■ Passage to read:

Peter Chapman – Bananas

champman-bananas1

For many, the biggest problem with history, despite the interesting facts and compelling story, is how it is relevant in real life and how the information just consumed can be used today. Often, this is a hard question to answer, especially if one begins to read more specialized literature. Yet, often, the men and women who synthesize decades of research into great reads often have more to give than the original monographs or essay collection. Peter Chapman’s Bananas: How the United Fruit Company Shaped the World is more than just the history of the banana (although it is just that!). Chapman, who has been based in Mexico and Central America for the BBC and now writes for the Financial Times of London, weaves the story of United Fruit, bananas, and United States/Central American relations into a singular narrative. While saying nothing new, for newcomers the story is incredible and will, more than likely, draw one into further reading.

At the heart of Bananas, is the story of bananas. To be more specific, the origins of the United Fruit Company, which single-handedly created demand for a fruit that it basically invented and harvested from the bowels of Central America. In 1870, tiny Boston Fruit Company head Andrew Preston was introduced to Captain Lorenzo Baker, who provided Preston with “Jamaica Yellows,” the banana that would alter Central American history. The advent of steam technology and the rise of the US financial market coalesced at the closing decades of the nineteenth-century prompting Boston Fruit to expand into United Fruit with ships importing bananas from Cuba, the Dominican Republic and Honduras.

■ Brief A:
Pick out every line of the entries that contains the word "will", and copy each of those lines.
The review above and the entries that follow are separate material and unrelated to each other.

Rows on where targets appear
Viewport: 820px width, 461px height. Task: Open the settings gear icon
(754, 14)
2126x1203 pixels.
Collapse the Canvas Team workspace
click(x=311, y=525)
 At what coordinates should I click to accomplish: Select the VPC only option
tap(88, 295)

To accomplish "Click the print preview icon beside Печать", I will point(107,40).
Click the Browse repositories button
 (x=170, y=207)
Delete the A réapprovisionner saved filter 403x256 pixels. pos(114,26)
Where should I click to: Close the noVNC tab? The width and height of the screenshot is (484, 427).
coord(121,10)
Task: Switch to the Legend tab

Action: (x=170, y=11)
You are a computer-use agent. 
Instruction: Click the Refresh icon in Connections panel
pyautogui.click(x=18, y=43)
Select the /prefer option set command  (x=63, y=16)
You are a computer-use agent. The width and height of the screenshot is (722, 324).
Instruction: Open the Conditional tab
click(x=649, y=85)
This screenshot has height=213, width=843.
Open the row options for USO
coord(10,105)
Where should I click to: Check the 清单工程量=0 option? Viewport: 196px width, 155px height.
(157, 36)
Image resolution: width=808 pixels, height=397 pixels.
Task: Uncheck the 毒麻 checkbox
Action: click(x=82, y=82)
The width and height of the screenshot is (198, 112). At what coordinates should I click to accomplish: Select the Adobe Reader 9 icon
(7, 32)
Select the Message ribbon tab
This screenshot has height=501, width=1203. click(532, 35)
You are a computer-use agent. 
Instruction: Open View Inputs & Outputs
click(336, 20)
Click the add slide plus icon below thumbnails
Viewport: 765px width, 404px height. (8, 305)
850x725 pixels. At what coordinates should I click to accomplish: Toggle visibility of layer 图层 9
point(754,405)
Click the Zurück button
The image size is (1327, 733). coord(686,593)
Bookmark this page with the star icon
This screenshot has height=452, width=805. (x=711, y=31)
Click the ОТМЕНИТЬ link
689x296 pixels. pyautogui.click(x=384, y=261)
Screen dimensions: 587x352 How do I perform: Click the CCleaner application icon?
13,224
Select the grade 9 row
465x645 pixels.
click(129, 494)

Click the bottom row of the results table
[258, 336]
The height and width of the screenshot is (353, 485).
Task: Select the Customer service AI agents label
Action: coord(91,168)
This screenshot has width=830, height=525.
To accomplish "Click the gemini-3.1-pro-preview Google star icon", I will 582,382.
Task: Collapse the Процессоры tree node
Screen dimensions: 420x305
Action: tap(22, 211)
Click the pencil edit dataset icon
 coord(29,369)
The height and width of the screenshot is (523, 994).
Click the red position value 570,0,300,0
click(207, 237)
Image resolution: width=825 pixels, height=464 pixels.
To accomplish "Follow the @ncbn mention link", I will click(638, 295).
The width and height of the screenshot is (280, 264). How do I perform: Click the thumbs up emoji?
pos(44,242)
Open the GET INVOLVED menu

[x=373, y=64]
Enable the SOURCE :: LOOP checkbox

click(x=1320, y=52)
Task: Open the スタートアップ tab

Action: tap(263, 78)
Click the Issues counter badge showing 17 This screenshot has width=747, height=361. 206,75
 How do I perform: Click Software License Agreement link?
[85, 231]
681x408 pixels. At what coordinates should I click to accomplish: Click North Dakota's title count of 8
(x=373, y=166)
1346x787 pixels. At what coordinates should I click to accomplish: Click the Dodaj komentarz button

■ Brief B:
In the review, begin at the words "At the heart" and stop after "Republic and Honduras.". Give that part again with "Honduras" changed to "Guatemala".

■ Written answer A:
To accomplish "Click the print preview icon beside Печать", I will point(107,40).
To accomplish "Click the gemini-3.1-pro-preview Google star icon", I will 582,382.
To accomplish "Follow the @ncbn mention link", I will click(638, 295).

■ Written answer B:
At the heart of Bananas, is the story of bananas. To be more specific, the origins of the United Fruit Company, which single-handedly created demand for a fruit that it basically invented and harvested from the bowels of Central America. In 1870, tiny Boston Fruit Company head Andrew Preston was introduced to Captain Lorenzo Baker, who provided Preston with “Jamaica Yellows,” the banana that would alter Central American history. The advent of steam technology and the rise of the US financial market coalesced at the closing decades of the nineteenth-century prompting Boston Fruit to expand into United Fruit with ships importing bananas from Cuba, the Dominican Republic and Guatemala.